- _Provided data_:
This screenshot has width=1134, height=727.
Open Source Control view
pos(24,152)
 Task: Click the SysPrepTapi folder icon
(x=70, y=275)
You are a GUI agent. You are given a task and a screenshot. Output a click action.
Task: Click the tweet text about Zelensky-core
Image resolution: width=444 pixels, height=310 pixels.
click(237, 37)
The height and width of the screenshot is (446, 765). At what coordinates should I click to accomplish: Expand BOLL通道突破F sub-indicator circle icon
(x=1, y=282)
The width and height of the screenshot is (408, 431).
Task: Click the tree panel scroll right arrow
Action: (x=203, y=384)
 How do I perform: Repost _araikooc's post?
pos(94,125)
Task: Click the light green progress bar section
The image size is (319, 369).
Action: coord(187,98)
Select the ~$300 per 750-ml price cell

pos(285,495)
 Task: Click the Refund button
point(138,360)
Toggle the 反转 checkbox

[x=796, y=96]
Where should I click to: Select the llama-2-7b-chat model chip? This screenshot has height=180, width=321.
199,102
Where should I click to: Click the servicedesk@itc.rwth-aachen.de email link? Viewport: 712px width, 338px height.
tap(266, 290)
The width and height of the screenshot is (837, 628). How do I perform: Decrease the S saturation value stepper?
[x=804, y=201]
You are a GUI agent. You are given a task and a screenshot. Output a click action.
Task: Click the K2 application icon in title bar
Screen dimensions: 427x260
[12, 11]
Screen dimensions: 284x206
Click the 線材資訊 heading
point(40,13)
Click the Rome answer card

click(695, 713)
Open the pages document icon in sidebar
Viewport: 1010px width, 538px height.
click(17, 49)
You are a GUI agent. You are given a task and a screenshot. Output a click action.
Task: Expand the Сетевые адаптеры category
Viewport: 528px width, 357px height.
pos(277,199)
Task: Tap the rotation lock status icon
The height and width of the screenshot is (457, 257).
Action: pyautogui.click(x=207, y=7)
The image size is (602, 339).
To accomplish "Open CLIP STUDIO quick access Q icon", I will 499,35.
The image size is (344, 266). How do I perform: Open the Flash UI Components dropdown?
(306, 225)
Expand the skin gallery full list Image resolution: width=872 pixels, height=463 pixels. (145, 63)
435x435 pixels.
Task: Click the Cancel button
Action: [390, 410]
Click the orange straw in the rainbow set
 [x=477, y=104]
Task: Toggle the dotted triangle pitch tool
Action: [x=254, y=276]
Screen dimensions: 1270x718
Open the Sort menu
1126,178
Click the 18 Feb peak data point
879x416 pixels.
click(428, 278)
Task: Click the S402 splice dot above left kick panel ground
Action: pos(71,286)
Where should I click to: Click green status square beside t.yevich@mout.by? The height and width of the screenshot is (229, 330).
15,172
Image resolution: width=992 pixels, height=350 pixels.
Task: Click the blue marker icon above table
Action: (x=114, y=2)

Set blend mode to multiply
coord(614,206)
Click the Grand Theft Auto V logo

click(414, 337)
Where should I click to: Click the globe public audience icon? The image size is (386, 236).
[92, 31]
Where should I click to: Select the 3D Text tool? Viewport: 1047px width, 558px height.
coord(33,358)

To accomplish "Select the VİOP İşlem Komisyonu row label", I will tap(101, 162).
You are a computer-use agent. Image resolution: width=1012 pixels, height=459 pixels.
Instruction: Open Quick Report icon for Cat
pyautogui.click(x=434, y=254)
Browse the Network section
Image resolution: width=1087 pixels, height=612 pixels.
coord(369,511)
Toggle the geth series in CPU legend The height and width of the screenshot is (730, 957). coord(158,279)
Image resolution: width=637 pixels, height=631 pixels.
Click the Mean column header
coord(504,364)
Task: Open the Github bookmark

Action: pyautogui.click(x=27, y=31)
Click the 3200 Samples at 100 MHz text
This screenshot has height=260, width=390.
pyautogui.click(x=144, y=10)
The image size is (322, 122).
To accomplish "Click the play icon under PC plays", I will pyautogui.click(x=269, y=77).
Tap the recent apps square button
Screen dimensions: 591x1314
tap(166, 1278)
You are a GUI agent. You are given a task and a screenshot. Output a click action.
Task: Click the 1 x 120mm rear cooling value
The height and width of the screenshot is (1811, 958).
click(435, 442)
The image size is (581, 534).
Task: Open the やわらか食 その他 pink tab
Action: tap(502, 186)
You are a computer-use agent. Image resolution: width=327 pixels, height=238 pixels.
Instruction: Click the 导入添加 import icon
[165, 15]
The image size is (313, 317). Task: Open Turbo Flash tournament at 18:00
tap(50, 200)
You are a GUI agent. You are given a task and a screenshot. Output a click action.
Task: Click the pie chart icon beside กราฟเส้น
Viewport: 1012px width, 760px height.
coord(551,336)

- _Exercise brief_: Take every line from the data that contains the word "computer".

- _Expected output_:
You are a computer-use agent. Image resolution: width=1012 pixels, height=459 pixels.
You are a computer-use agent. Image resolution: width=327 pixels, height=238 pixels.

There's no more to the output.